- Exercise goal: Write out every line from the listing below where the string "Copilot" is found.

- Entries provided:
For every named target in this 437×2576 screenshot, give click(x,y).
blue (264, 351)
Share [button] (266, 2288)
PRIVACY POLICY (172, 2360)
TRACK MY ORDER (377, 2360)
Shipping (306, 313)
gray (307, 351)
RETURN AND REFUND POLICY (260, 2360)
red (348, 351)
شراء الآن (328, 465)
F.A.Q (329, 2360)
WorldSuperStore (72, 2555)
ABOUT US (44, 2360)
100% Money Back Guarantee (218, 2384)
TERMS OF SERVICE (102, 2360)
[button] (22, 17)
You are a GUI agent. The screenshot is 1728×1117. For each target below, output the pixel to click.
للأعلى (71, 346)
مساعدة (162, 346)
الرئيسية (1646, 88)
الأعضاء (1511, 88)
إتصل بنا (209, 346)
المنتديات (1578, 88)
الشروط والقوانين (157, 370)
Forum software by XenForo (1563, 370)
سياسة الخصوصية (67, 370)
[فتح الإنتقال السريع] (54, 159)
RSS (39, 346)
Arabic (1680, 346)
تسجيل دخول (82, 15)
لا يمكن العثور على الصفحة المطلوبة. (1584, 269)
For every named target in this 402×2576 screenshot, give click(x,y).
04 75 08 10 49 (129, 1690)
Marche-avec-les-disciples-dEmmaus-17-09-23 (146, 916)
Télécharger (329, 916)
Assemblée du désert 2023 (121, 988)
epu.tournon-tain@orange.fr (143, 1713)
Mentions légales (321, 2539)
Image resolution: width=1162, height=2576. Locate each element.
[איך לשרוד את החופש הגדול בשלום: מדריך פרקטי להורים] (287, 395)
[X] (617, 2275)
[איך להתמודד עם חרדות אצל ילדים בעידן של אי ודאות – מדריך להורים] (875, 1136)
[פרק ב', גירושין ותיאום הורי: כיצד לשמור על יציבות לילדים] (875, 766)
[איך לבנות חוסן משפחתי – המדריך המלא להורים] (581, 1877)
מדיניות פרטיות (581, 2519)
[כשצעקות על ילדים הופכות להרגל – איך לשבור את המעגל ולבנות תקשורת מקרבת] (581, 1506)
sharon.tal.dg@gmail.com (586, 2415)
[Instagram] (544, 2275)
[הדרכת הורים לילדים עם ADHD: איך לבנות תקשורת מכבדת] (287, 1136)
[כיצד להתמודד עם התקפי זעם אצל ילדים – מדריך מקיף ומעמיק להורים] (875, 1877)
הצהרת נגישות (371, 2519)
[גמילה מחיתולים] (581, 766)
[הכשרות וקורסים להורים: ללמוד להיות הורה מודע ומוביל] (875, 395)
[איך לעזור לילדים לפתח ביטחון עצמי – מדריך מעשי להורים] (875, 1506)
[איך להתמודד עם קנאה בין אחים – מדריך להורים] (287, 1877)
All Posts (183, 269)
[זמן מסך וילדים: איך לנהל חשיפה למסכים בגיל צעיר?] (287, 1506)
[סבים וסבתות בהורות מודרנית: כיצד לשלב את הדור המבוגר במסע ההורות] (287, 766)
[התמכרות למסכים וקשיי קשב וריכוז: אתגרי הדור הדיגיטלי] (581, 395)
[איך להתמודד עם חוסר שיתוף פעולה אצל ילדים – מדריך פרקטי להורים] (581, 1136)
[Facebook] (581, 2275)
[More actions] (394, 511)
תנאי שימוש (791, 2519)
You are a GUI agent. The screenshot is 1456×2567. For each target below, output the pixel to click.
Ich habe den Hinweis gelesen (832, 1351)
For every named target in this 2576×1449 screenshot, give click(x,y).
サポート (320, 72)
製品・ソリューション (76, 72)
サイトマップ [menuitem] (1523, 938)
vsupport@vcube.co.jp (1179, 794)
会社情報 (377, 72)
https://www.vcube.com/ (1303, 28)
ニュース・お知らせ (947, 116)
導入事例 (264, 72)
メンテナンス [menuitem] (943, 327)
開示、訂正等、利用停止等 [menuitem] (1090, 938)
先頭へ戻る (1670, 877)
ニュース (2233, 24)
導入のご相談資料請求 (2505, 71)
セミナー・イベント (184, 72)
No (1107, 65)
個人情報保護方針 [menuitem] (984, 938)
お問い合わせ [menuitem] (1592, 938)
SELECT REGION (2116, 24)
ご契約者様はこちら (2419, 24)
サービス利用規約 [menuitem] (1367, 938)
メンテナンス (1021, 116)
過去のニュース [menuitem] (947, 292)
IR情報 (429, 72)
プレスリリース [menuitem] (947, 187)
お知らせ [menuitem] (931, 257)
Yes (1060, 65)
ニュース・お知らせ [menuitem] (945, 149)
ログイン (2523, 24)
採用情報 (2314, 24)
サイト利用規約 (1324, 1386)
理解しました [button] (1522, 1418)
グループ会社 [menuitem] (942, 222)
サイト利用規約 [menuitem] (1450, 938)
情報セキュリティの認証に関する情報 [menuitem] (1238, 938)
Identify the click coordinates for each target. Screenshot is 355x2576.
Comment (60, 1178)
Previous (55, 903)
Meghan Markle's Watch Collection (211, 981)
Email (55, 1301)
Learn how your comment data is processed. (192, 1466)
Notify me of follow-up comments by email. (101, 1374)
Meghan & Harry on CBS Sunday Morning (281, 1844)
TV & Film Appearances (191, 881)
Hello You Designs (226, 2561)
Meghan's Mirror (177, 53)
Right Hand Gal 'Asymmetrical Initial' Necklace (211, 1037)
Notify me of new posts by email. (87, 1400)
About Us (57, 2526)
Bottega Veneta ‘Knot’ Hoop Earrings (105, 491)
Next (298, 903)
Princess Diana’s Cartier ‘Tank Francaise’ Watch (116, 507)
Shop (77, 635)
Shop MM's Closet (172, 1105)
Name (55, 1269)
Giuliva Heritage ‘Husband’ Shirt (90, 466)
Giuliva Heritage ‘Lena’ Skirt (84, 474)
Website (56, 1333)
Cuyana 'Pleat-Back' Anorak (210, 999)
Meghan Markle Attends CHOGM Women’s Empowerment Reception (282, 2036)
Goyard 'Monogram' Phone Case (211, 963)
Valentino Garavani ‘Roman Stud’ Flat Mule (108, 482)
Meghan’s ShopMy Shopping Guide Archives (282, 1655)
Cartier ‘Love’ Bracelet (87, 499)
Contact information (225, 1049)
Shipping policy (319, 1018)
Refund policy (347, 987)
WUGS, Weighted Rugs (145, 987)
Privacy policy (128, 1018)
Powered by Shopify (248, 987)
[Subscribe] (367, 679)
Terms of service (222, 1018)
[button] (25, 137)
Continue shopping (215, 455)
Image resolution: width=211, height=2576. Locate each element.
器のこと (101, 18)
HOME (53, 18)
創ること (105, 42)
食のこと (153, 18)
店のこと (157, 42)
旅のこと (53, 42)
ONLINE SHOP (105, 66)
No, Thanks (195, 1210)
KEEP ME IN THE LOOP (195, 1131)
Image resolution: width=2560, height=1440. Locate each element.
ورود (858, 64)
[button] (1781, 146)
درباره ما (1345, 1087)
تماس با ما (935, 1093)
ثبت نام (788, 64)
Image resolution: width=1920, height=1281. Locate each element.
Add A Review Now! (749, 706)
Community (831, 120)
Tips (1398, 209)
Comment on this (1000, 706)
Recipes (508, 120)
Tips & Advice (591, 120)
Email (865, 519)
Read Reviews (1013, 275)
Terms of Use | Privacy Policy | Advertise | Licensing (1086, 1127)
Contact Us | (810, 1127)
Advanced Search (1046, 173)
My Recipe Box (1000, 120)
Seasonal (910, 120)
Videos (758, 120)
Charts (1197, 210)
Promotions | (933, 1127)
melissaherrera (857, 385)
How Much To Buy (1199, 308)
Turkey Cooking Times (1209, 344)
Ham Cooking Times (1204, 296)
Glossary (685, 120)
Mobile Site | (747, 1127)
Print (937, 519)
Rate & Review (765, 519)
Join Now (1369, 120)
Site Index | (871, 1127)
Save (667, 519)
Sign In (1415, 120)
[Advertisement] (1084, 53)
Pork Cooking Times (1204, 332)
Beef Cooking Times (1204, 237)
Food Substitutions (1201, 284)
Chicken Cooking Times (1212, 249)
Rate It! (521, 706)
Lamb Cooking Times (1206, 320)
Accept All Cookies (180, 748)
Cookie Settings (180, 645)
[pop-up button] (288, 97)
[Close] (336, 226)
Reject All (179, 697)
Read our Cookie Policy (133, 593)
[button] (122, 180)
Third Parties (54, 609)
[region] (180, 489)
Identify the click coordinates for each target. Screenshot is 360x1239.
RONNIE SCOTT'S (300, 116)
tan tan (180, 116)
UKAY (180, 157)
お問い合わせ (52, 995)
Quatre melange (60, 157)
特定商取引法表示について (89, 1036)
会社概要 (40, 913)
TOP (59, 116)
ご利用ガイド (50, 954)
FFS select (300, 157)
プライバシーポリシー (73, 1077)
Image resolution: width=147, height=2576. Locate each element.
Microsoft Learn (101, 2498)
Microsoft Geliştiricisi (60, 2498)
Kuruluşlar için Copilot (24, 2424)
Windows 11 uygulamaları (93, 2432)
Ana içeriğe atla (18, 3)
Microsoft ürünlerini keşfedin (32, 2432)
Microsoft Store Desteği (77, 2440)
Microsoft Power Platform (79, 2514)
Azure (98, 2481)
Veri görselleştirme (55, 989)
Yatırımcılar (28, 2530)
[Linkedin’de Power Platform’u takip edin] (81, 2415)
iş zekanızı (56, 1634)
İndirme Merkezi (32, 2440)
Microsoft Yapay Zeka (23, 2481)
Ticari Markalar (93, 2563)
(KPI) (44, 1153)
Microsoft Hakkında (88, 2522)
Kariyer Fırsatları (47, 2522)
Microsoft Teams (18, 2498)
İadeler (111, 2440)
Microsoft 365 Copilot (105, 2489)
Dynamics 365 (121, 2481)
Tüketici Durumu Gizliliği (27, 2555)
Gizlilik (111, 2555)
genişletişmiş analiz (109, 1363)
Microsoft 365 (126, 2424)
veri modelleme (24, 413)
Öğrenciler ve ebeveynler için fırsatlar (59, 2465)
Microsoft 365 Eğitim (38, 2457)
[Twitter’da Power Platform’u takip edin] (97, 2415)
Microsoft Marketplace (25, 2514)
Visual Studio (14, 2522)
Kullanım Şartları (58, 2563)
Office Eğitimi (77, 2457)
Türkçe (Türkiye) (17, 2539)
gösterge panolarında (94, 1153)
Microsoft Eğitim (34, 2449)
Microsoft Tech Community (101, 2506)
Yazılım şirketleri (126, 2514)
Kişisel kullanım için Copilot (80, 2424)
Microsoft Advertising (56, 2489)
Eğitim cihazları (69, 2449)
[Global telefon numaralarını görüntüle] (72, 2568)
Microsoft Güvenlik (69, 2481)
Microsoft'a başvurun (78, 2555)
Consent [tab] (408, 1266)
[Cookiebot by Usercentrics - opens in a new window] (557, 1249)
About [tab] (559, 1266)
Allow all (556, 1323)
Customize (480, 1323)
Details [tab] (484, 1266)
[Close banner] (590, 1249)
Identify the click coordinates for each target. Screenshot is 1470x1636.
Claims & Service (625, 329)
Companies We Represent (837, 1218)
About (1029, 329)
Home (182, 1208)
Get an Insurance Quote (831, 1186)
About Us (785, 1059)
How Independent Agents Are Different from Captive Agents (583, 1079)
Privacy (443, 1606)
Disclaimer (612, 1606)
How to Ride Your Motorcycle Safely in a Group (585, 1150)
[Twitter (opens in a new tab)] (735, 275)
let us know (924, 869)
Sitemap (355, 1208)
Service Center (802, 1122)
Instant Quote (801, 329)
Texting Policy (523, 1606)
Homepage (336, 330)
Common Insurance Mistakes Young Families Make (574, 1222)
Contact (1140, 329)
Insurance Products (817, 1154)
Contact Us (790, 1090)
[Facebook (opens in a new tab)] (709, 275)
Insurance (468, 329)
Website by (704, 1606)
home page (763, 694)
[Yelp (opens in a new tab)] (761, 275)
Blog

- The answer:
Kuruluşlar için Copilot (24, 2424)
Microsoft 365 Copilot (105, 2489)
Kişisel kullanım için Copilot (80, 2424)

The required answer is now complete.